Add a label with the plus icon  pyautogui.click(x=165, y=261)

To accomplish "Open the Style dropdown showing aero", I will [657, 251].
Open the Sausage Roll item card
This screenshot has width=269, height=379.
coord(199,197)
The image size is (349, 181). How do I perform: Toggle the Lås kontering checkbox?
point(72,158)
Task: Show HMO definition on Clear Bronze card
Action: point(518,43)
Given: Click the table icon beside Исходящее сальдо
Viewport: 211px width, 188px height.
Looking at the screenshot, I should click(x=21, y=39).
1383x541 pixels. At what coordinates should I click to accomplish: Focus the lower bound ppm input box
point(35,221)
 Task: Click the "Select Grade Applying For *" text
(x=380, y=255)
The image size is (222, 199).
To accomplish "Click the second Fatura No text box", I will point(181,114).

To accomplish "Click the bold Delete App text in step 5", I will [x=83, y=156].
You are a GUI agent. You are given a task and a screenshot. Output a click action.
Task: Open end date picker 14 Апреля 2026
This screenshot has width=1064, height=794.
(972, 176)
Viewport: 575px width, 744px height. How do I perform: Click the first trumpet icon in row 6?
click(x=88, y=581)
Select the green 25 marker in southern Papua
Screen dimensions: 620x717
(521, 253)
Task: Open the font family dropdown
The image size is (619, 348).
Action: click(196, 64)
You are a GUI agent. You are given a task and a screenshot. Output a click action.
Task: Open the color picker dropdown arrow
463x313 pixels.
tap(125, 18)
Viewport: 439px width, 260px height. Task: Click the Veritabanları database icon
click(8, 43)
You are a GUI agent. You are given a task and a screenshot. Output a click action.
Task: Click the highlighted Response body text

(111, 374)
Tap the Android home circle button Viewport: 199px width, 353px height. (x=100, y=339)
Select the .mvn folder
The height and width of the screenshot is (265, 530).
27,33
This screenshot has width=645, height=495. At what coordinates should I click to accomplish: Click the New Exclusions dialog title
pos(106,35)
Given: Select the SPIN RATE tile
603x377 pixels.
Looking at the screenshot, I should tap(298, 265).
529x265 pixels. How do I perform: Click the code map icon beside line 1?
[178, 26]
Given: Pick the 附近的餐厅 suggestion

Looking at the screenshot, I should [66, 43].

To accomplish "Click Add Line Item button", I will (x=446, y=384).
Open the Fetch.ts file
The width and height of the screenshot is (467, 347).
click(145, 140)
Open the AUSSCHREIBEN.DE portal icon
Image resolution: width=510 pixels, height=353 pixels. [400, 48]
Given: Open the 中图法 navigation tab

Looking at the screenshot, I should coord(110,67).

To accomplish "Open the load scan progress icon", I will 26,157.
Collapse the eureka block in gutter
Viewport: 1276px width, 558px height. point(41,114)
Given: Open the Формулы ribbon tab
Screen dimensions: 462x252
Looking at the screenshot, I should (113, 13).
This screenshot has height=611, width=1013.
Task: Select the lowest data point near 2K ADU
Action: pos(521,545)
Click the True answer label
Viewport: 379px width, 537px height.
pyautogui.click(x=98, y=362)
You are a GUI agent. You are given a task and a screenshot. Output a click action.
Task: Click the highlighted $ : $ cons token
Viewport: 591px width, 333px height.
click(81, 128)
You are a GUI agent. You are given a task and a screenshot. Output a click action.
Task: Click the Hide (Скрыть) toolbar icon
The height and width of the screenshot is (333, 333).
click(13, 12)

- Your assignment
Repeat all the material exactly as it stands.

- Output
Add a label with the plus icon  pyautogui.click(x=165, y=261)

To accomplish "Open the Style dropdown showing aero", I will [657, 251].
Open the Sausage Roll item card
This screenshot has width=269, height=379.
coord(199,197)
The image size is (349, 181). How do I perform: Toggle the Lås kontering checkbox?
point(72,158)
Task: Show HMO definition on Clear Bronze card
Action: point(518,43)
Given: Click the table icon beside Исходящее сальдо
Viewport: 211px width, 188px height.
Looking at the screenshot, I should click(x=21, y=39).
1383x541 pixels. At what coordinates should I click to accomplish: Focus the lower bound ppm input box
point(35,221)
 Task: Click the "Select Grade Applying For *" text
(x=380, y=255)
The image size is (222, 199).
To accomplish "Click the second Fatura No text box", I will point(181,114).

To accomplish "Click the bold Delete App text in step 5", I will [x=83, y=156].
You are a GUI agent. You are given a task and a screenshot. Output a click action.
Task: Open end date picker 14 Апреля 2026
This screenshot has width=1064, height=794.
(972, 176)
Viewport: 575px width, 744px height. How do I perform: Click the first trumpet icon in row 6?
click(x=88, y=581)
Select the green 25 marker in southern Papua
Screen dimensions: 620x717
(521, 253)
Task: Open the font family dropdown
The image size is (619, 348).
Action: click(196, 64)
You are a GUI agent. You are given a task and a screenshot. Output a click action.
Task: Open the color picker dropdown arrow
463x313 pixels.
tap(125, 18)
Viewport: 439px width, 260px height. Task: Click the Veritabanları database icon
click(8, 43)
You are a GUI agent. You are given a task and a screenshot. Output a click action.
Task: Click the highlighted Response body text

(111, 374)
Tap the Android home circle button Viewport: 199px width, 353px height. (x=100, y=339)
Select the .mvn folder
The height and width of the screenshot is (265, 530).
27,33
This screenshot has width=645, height=495. At what coordinates should I click to accomplish: Click the New Exclusions dialog title
pos(106,35)
Given: Select the SPIN RATE tile
603x377 pixels.
Looking at the screenshot, I should tap(298, 265).
529x265 pixels. How do I perform: Click the code map icon beside line 1?
[178, 26]
Given: Pick the 附近的餐厅 suggestion

Looking at the screenshot, I should [66, 43].

To accomplish "Click Add Line Item button", I will (x=446, y=384).
Open the Fetch.ts file
The width and height of the screenshot is (467, 347).
click(145, 140)
Open the AUSSCHREIBEN.DE portal icon
Image resolution: width=510 pixels, height=353 pixels. [400, 48]
Given: Open the 中图法 navigation tab

Looking at the screenshot, I should coord(110,67).

To accomplish "Open the load scan progress icon", I will 26,157.
Collapse the eureka block in gutter
Viewport: 1276px width, 558px height. point(41,114)
Given: Open the Формулы ribbon tab
Screen dimensions: 462x252
Looking at the screenshot, I should (113, 13).
This screenshot has height=611, width=1013.
Task: Select the lowest data point near 2K ADU
Action: pos(521,545)
Click the True answer label
Viewport: 379px width, 537px height.
pyautogui.click(x=98, y=362)
You are a GUI agent. You are given a task and a screenshot. Output a click action.
Task: Click the highlighted $ : $ cons token
Viewport: 591px width, 333px height.
click(81, 128)
You are a GUI agent. You are given a task and a screenshot. Output a click action.
Task: Click the Hide (Скрыть) toolbar icon
The height and width of the screenshot is (333, 333).
click(13, 12)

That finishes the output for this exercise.